→ ASSIGNED TASK A:
Translate this sentence from the passage on sharing travel costs into Spanish: "Most of the time, I pay for the elements of the trip that tend to cost the most and need to be decided in advance, like flights and hotels."

→ TEXT PASSAGE:
We all have things we look forward to, and sometimes the anticipation that comes with saving for something we want brings us as much happiness as the goal itself. For me, that goal is travel. For many other women, it’s becoming empowered with investing.

I’m willing to save all year long if it means I’ll be able to take an amazing trip. This is a challenge because my husband enjoys traveling, but not as much as I do. He’d rather save for something he finds more personally rewarding. Because he earns so much less than I do, he can’t afford to split the cost of traveling 50/50.

How we make it work

My husband also enjoys traveling so we share the cost — but not evenly. Most of the time, I pay for the elements of the trip that tend to cost the most and need to be decided in advance, like flights and hotels.

When we’re on the trip, we split expenses that are easier to decide on an individual basis, such as whether to splurge on a meal or special experience.

Because I shoulder so much of the expense of traveling, I don’t contribute financially to my husband’s short-term goals. But I do support his personal projects in other, nonfinancial ways. This includes contributing my time, energy, and skills. For example, one of my husband’s past short-term goals was to make a small indie film. I didn’t contribute to the film’s budget, but I did help by editing the script and crowdsourcing the equipment.

→ DATASET:
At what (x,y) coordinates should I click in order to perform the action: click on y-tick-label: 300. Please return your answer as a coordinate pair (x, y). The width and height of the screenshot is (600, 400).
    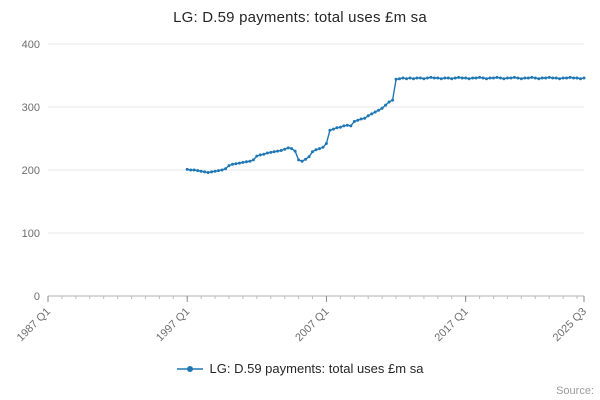
    Looking at the image, I should click on (31, 108).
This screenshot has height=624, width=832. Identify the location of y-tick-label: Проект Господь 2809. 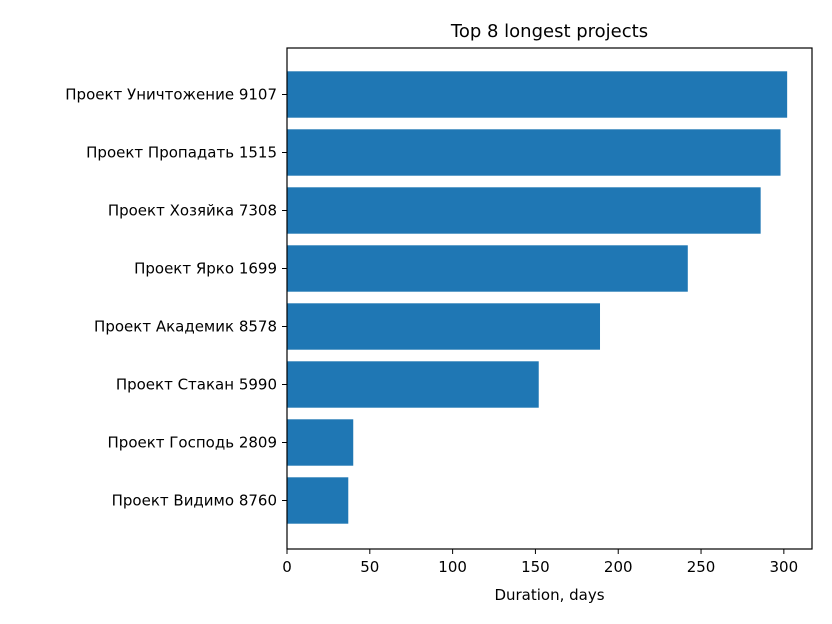
(192, 443).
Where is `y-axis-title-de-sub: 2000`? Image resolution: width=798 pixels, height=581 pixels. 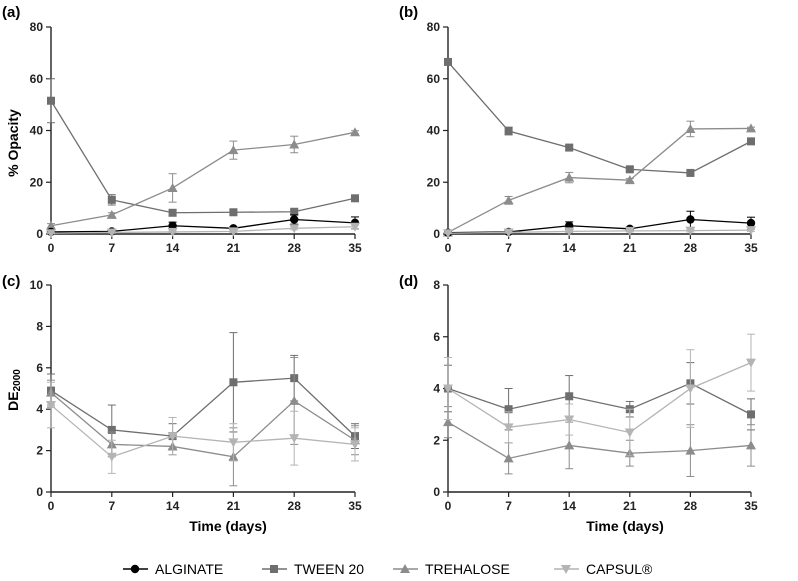
y-axis-title-de-sub: 2000 is located at coordinates (18, 380).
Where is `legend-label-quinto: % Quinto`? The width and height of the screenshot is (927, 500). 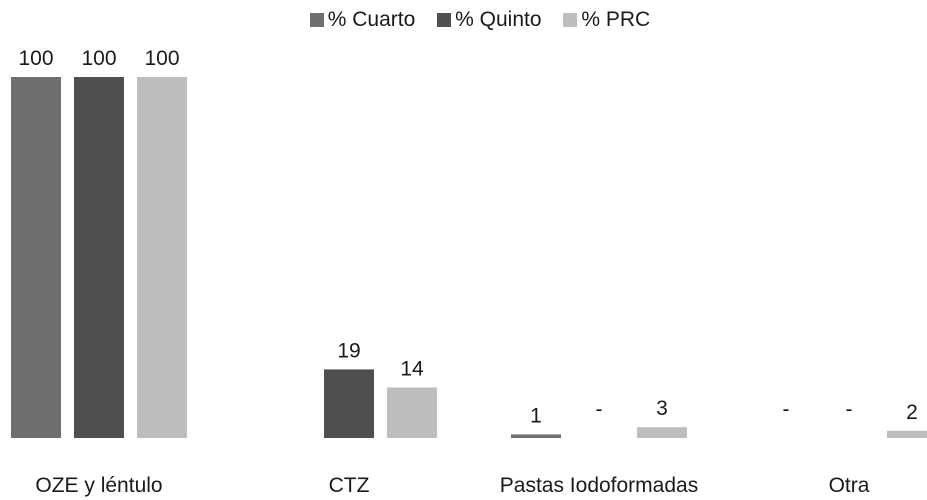
legend-label-quinto: % Quinto is located at coordinates (498, 20).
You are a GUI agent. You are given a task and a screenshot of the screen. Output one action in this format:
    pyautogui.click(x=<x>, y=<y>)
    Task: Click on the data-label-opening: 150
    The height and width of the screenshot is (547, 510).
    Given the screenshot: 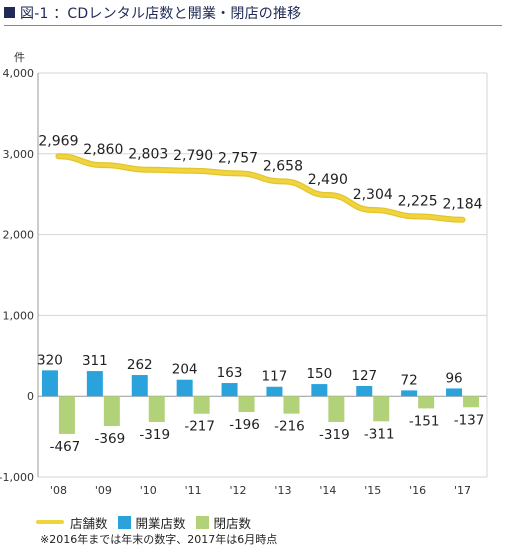 What is the action you would take?
    pyautogui.click(x=319, y=374)
    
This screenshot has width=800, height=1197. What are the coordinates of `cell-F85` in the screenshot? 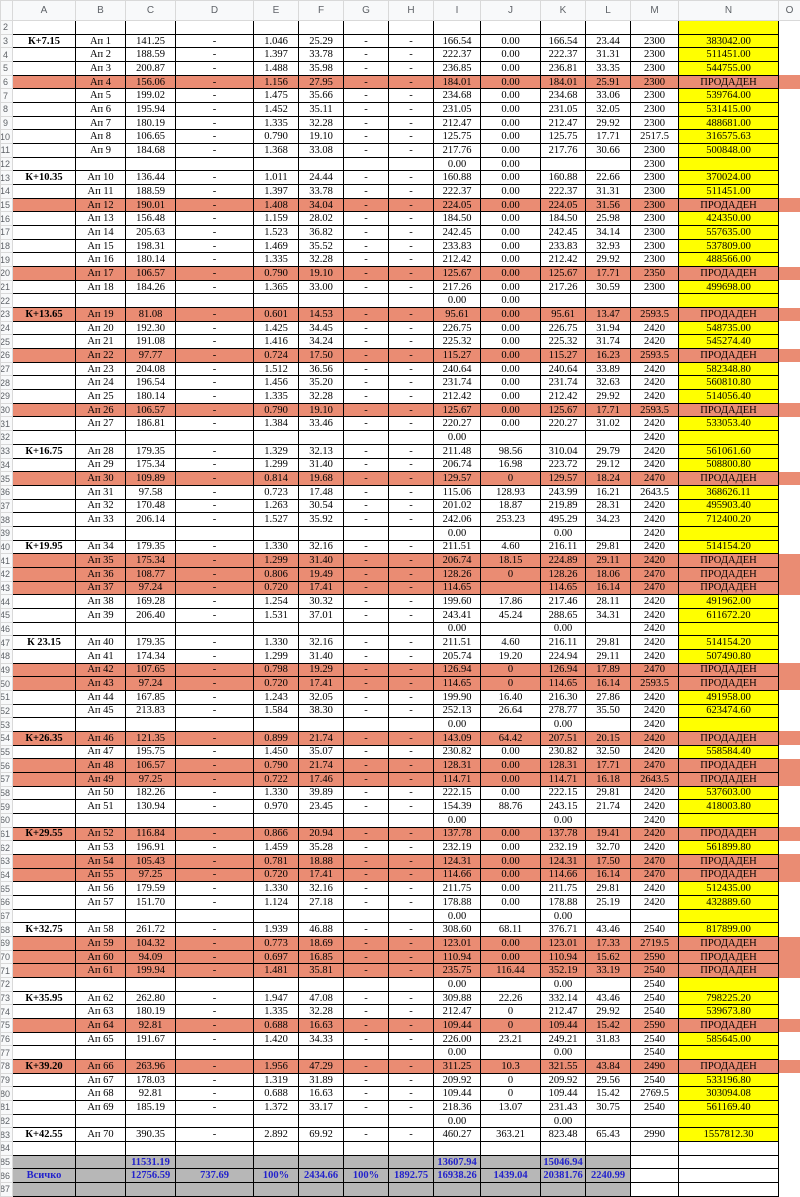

→ ASSIGNED TASK B:
Update the records from the line with "This screenshot has height=624, width=832." to the line with "legend-label-quinto: % Quinto is", replacing "screenshot" with "image" and keeping everything else unchanged. Leave the pictures out.

→ WORKED SOLUTION A:
La mayoría de las veces, yo pago los elementos del viaje que suelen costar más y que deben decidirse con antelación, como los vuelos y los hoteles.

→ WORKED SOLUTION B:
This image has height=624, width=832. Identify the location of y-tick-label: Проект Господь 2809. 
(192, 443).
Where is `y-axis-title-de-sub: 2000`? Image resolution: width=798 pixels, height=581 pixels. 
y-axis-title-de-sub: 2000 is located at coordinates (18, 380).
Where is `legend-label-quinto: % Quinto`? The width and height of the image is (927, 500). 
legend-label-quinto: % Quinto is located at coordinates (498, 20).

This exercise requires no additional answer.